The negatives to this expedition might seem obvious to most readers, but I’ll enumerate a couple here for the sake of contrast. Like many cats, Doug is horrified at the prospect of water. At home, he’ll only drink from a small bowl that has a rug under it and is wedged safely in a corner. If I carry him anywhere near a sink, tub or toilet, his legs go like propellers until his claws latch firmly onto anything in proximity (arms, clothing, face, etc.) to avoid the possibility of a dampening. I was also apprehensive about such a sojourn owing to the possibility that, once I opened his carrier near the river, he would bolt for the top of a cottonwood and offer himself up as fodder for woodland critters.

On the proactive side, I don’t have a dog and have always envied anglers who take their dogs fishing, even though dogs will dash into the water to retrieve a hooked fish. Lord Fuzzy (OK, I lied about nicknames) has always been particularly dog-like in his loyalties, attempting to follow me on walks and romping through the front yard to greet me when I return from work, so maybe, I rationalized, he’d have a dog’s affinity for fishing. Lending to my sense of urgency on the matter, Dr. Chubbyromp was over 15 years old, and the previous spring he had suffered a brush with the grim reaper when the vet removed a ball of pus the size of an egg from his groin. All said, I was determined to put fishing on Doug’s bucket list.
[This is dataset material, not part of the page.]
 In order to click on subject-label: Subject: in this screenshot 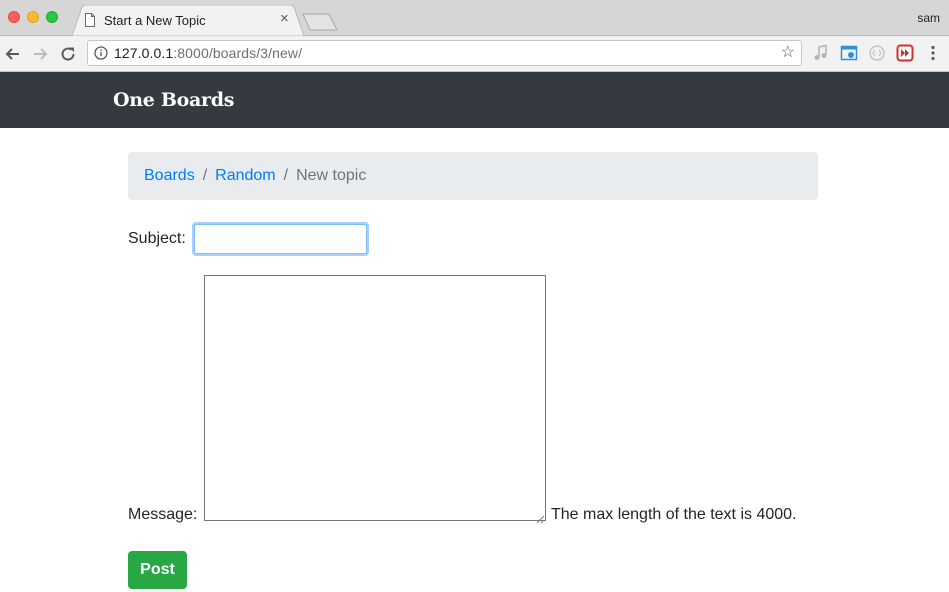, I will do `click(157, 238)`. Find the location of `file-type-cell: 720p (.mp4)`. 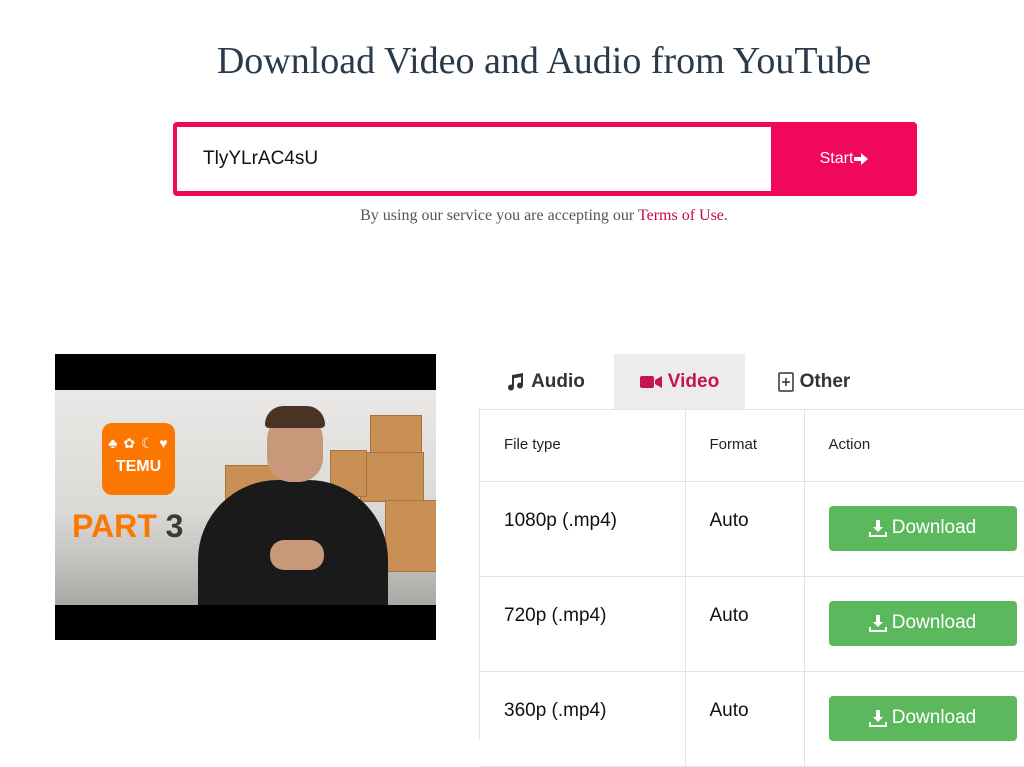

So that afternoon I drove him to Williams’ Bridge on the Gallatin and lugged his carrier about 100 yards upstream, careful to stay below the high water mark and avoid the wrath of Ted Turner’s minions. When I set Doug on some rocks next to the river and opened his hatch, he didn’t budge, so I reached in and he nailed me good.

After telling him to go screw himself, I proceeded to cast, immediately side-hooking a pig of a whitefish and working it into the shallows before Fatso’s plastic box. All that quivering fish was too much for him, and he stuck his front half out onto a rock where he took a couple of bats at it so that it drenched him and went screaming for deep water.

These days, Doug seems to have acquired a second wind, pursuing his toy mouse around the living room with the avidity of a kitten, perhaps so he won’t appear so pathetic as to require a bucket list and another trip of a lifetime.